ESG ratings are an important part of how companies are evaluated on their ESG progress. Ratings are used by investors, regulators, and other stakeholders to conveniently asses a company’s ESG progress, however, the current ratings market is not without its flaws.
Recently, Financial Times published an article discussing the intricacies of the ESG rating ecosystem and proffers some advice on how the industry can advance quality ESG ratings. One major area for concern is the perceived conflict of interest present in many ratings firms. Raters with consulting arms may be conflicted since they are being paid by both investors which seek unbiased data and by companies looking to improve their scores.
The article also points out high variability among raters as an issue affecting rater credibility. There are problematic and acceptable reasons that two different ratings firms might give the same company vastly different scores. Problems arise when variability in score is the result of raters working from two separate data sets.
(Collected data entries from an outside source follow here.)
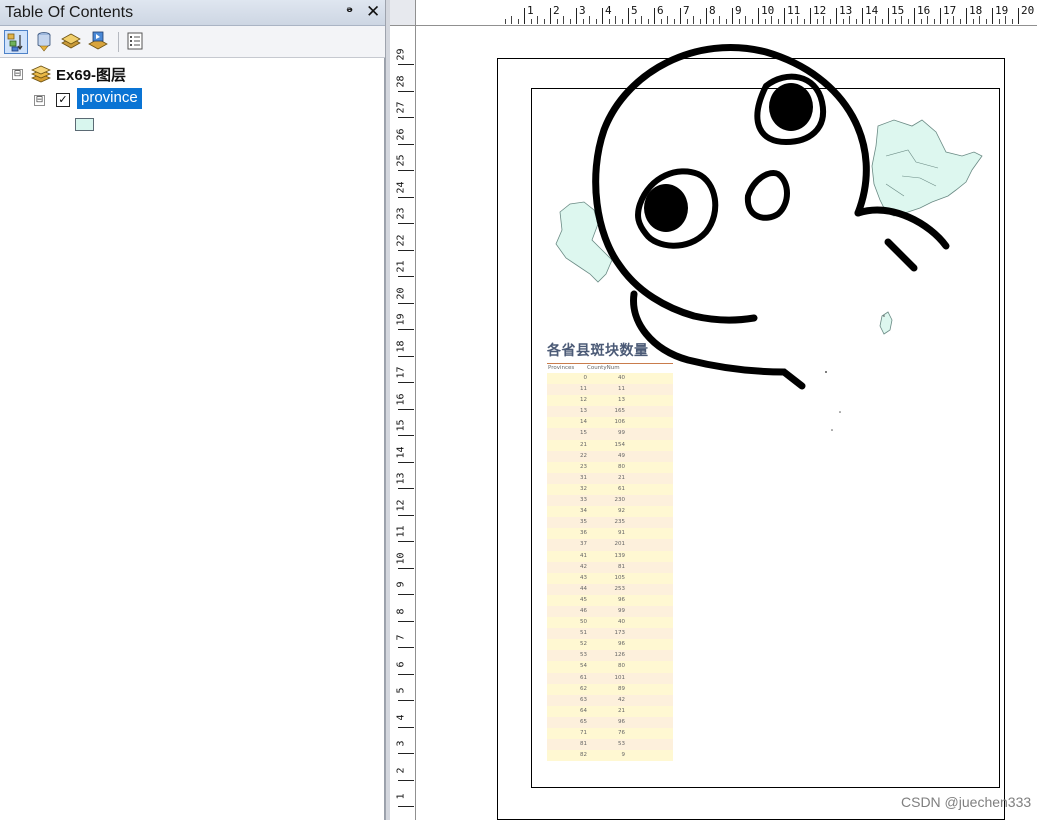 This screenshot has width=1037, height=820. I want to click on ruler-v-label: 8, so click(401, 611).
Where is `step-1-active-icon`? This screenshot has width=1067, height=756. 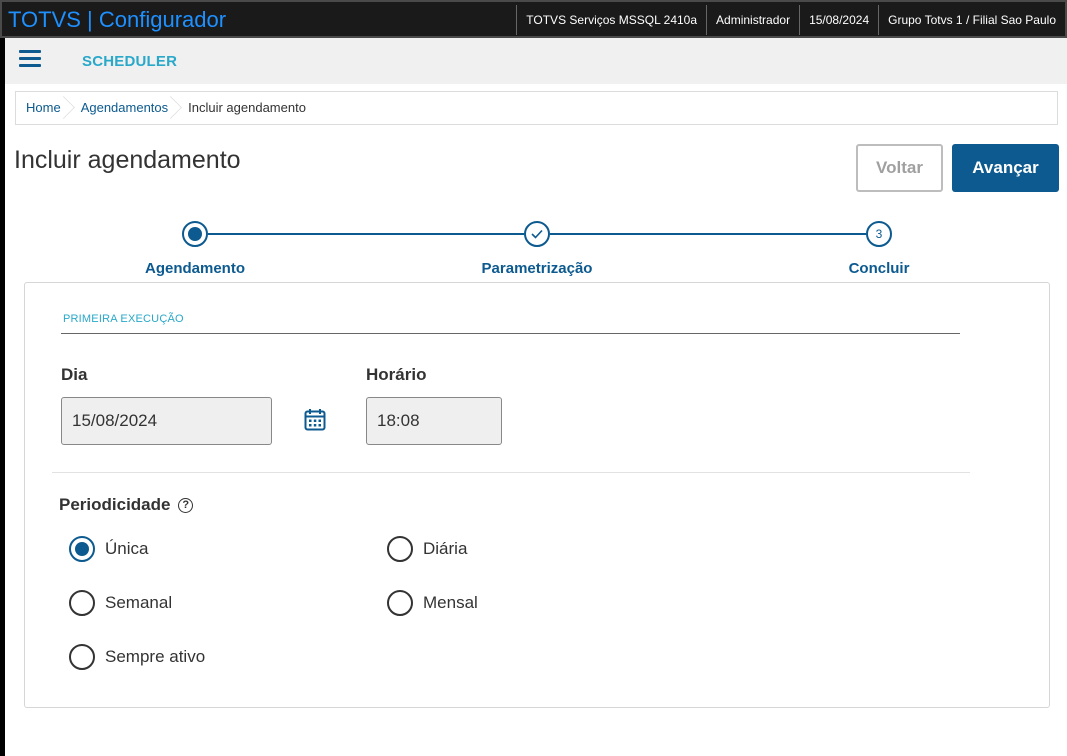 step-1-active-icon is located at coordinates (195, 234).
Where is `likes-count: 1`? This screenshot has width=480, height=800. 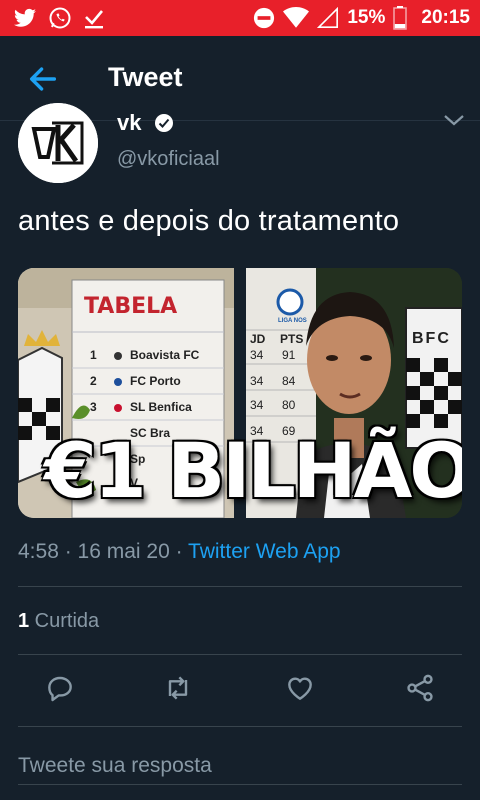 likes-count: 1 is located at coordinates (24, 621).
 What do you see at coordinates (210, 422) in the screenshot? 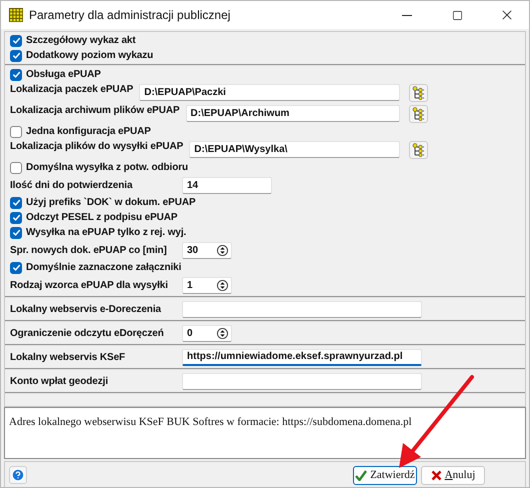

The hope is that ESG disclosures will be standardized through mandates and streamlined frameworks which will give raters a uniform set of data to work from.
However, not all differences in ESG scores are problematic as the article points out:
One legitimate reason for differing ratings is their varying objectives. Some emphasise impact materiality, which assesses pollution based on its ecological harm. Others concentrate on financial materiality, whereby pollution is a concern only if it incurs costs for the company. This fundamental difference will obviously lead to different rating outcomes.
ESG ratings will hopefully become more reliable as regulations around company disclosures and ratings firms tighten. Quality ratings are invaluable for investors and other stakeholders looking to make decisions based on sustainability performance. However, until ratings achieve a higher degree of reliability ESG ratings should be taken with a grain of salt.